持ち続けることができず、手からつるりと落ちて行った。
「なんだこりゃ」
「さあ?」
拾い上げてやると、私の手の中では大人しくしている。
「契約者以外が持つと、嫌がるというわけか」
「な、なるほど」
隊長と共に、第二部隊の騎士舎のほうまで歩いて行く。
途中から、新築の建物が見えてきた。
「わっ、すごい」
「造り直しただけあるな」
最初は改築の予定だったけれど、思いの外建物自体が老朽化していたようで、新しく建て直すことになったらしい。
その全貌が、明らかとなる。
今までは執務室、休憩室、簡易台所があるだけの、古びた平屋建ての木造の建物だったけれど、今目の前にあるのは二階建ての立派な建物だ。
アメリアが入れるように、背の高い両開きの扉がある。天井も高いようで、一緒に過ごすための環境が整えられていた。

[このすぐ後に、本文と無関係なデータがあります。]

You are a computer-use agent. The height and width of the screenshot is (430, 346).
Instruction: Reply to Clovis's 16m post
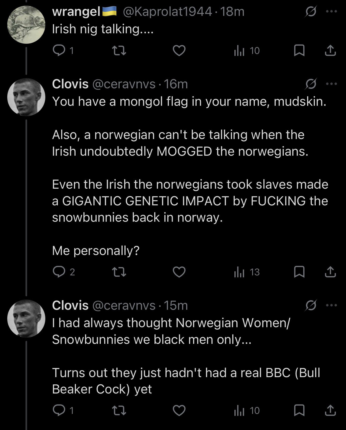click(58, 272)
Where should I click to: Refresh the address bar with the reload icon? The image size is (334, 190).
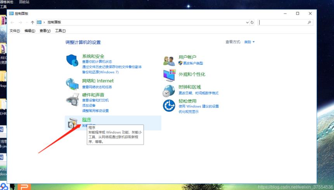coord(252,22)
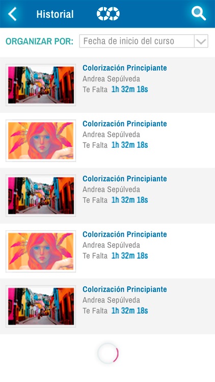Open the last 'Colorización Principiante' title
The image size is (215, 382).
124,289
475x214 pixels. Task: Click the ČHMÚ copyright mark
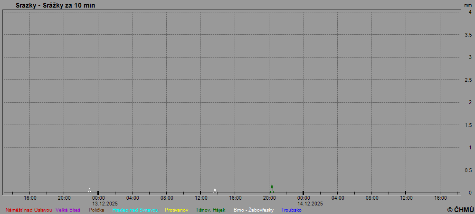(460, 209)
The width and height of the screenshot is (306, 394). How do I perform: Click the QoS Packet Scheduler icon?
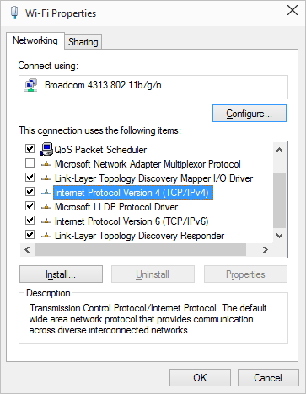click(46, 149)
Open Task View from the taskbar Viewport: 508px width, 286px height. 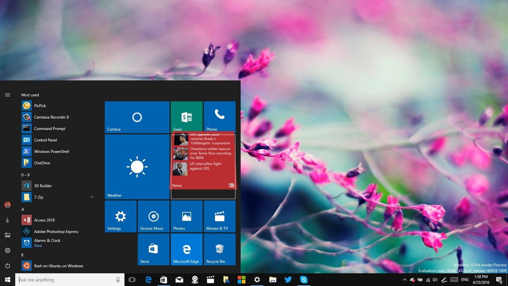(x=132, y=280)
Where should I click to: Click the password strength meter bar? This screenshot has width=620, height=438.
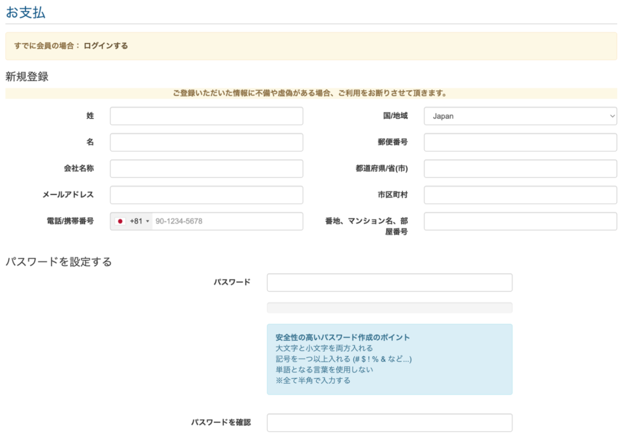point(389,308)
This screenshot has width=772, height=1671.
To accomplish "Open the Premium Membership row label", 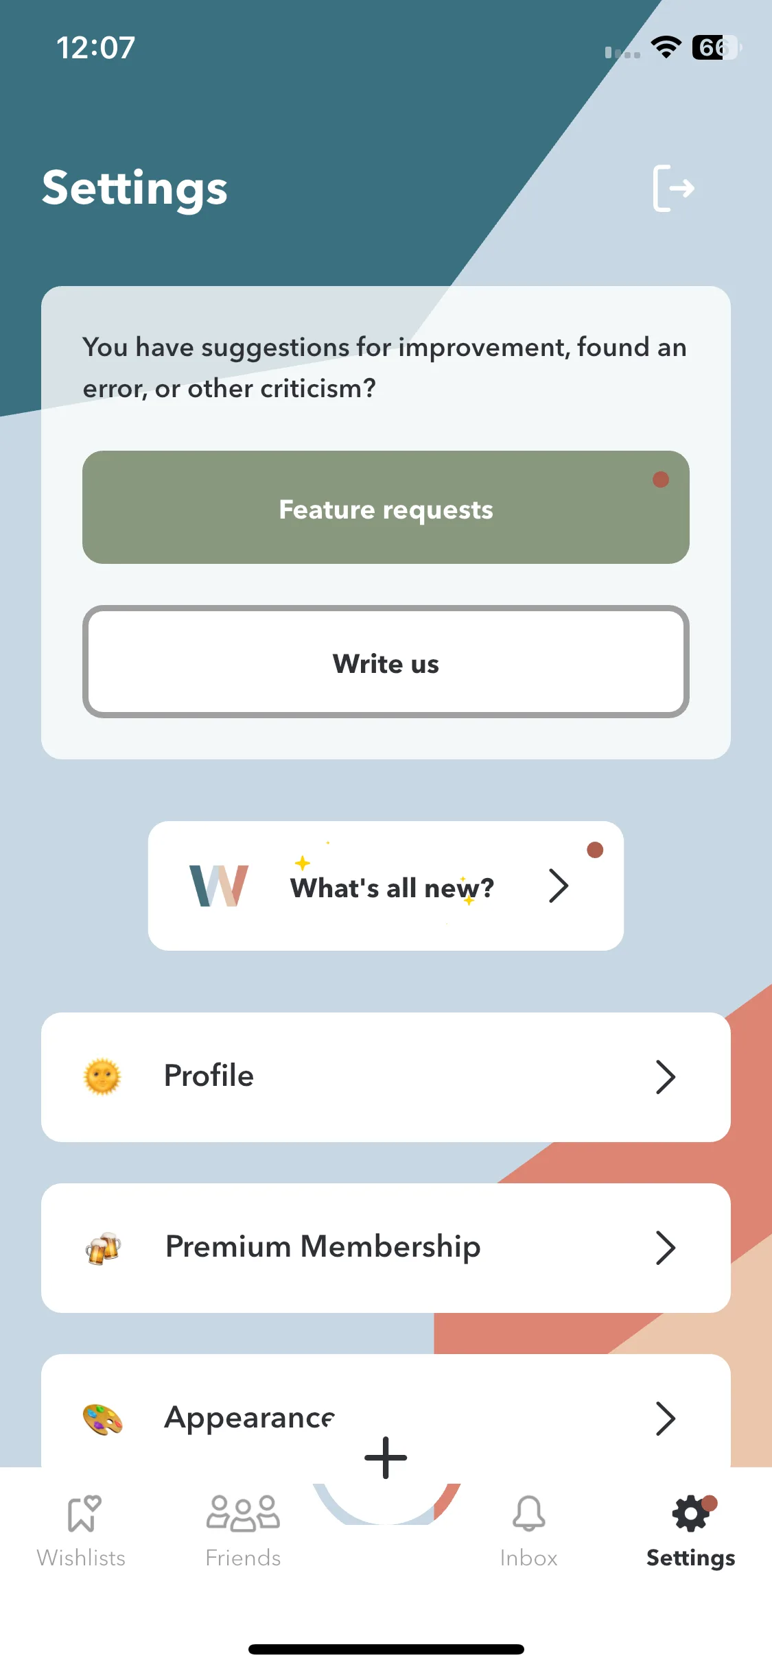I will [x=323, y=1246].
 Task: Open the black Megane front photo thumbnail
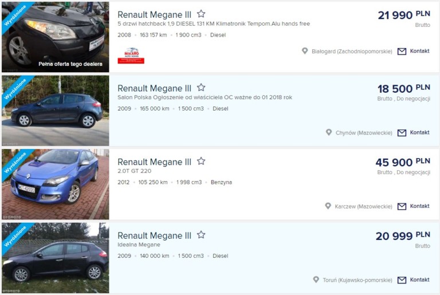pyautogui.click(x=55, y=37)
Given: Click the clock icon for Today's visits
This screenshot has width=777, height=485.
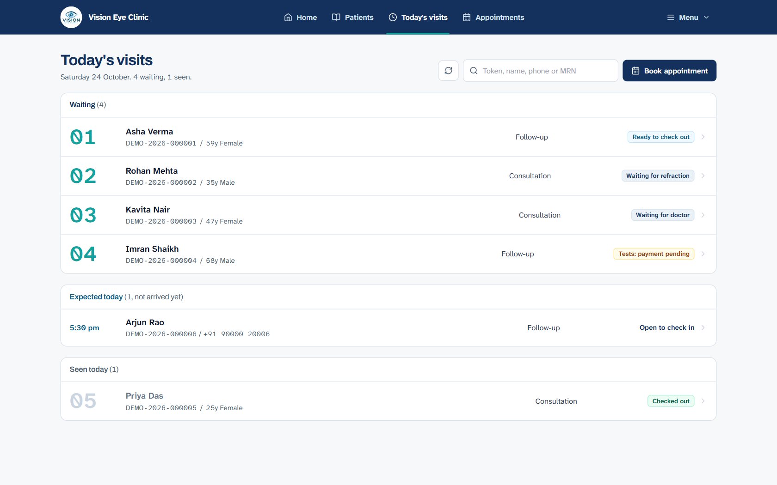Looking at the screenshot, I should [x=393, y=17].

「アメリア、よかったですね。これで、一緒に過ごせますよ」
『クエエ~~』
アメリアは翼をバサァっと広げて喜んでいる。
顎の下をよしよしと撫でてあげた。
そういえば、ザラさんはどうしたのか。
考えていると、扉が開く。
『にゃ~~』
飛び出してきたのは――ブランシュ!?
まっさきに私のもとにやって来て、頭を撫でてとすり寄って来た。
しかし、力が強すぎて背後に倒れそうになる。
「うあっと!」
アメリアが咄嗟に私の背中に額を当てて、転倒を防いでくれた。
「こら、ブランシュ!」
ザラさんが慌てた表情で出て来る。
私達の前でうろうろするブランシュを捕獲し、持ち上げた。
おお、すごい、力持ち。
「ごめんなさい、メルちゃん。一緒に行けるって知った時から、この調子で……」
「今日はどうしたんですか?」
「あら、メルちゃんのところには幻獣保護局から封書が届いてなかった?」
「手紙? ……あ!」
そういえば、昨日の夕方に幻獣保護局から手紙が届いていた。
いつもの定期報告書の受領届かと思っていたのだ。
何か問題でもあったのか。ザラさんに聞いてみる。
「なんでも、とある貴族の家で、幻獣が誘拐された事件が起こったらしいの」
「ええっ!」
「それで、なるべく幻獣だけの留守番を避けるようにって連絡があって」
「そ、そうだったのですね」
なんでも、人に慣れた幻獣を誘拐して、他国に売り払っているらしい。
中でも、人慣れしやすい山猫などは大人気なんだとか。
「さすがに遠征は連れて行けないから、エヴァハルト夫人かリヒテンベルガー侯爵家に預けるしかないけれど」
「そうですね」
しかし、幻獣を盗むなんて、大変な事件が起きているものだ。
「幻獣保護局が中心になって動いているみたい」
「では、リーゼロッテはもしかしてそちらに?」
「いいえ、来ているわ。偉いわね。幻獣のことしか頭にない子だと思っていたけれど」
ここで、立ち話もなんだからと、隊長に中に入るように促された。